Text and item location entries
────

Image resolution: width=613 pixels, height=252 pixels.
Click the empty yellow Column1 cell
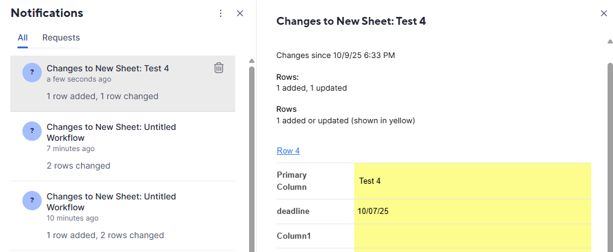472,236
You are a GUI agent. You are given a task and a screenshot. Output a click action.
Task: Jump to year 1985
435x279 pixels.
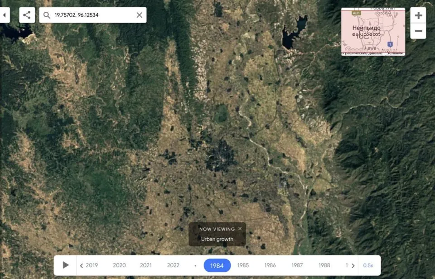(x=243, y=265)
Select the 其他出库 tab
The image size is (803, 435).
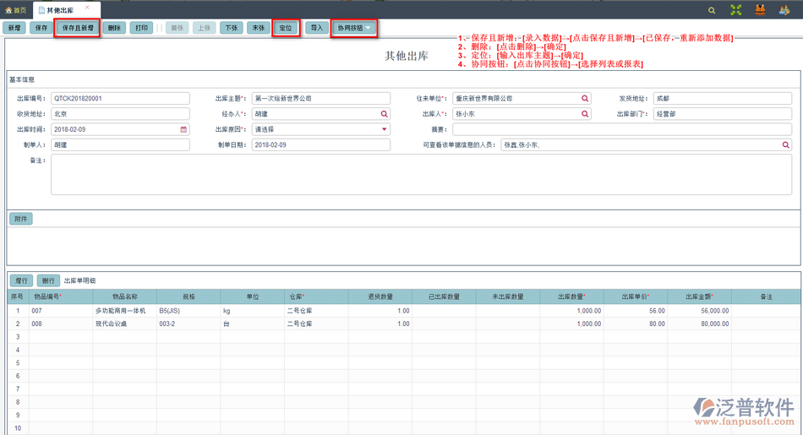[63, 10]
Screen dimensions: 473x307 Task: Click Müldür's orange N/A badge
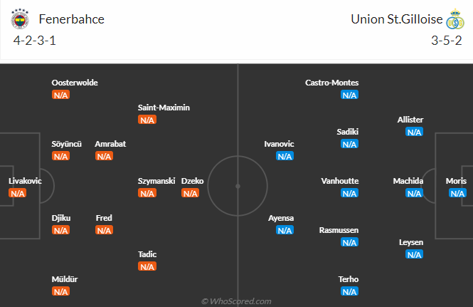pos(60,291)
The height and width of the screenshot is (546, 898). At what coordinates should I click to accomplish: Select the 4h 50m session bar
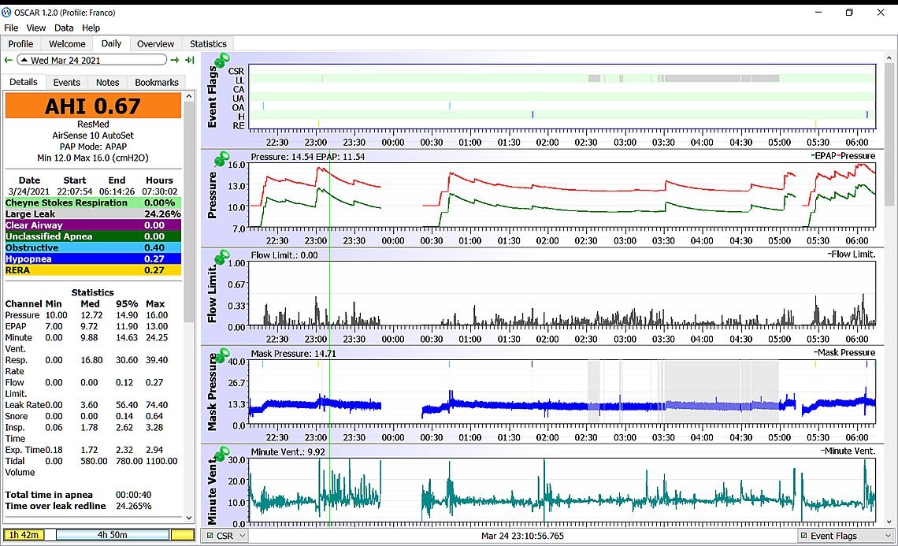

────

#### Exercise task
List each of the lines above that contains the word "screenshot".

#### Response to this task
You are a GUI agent. You are given a task and a screenshot. Output a click action.
The height and width of the screenshot is (546, 898). At what coordinates should I click to accomplish: Select the 4h 50m session bar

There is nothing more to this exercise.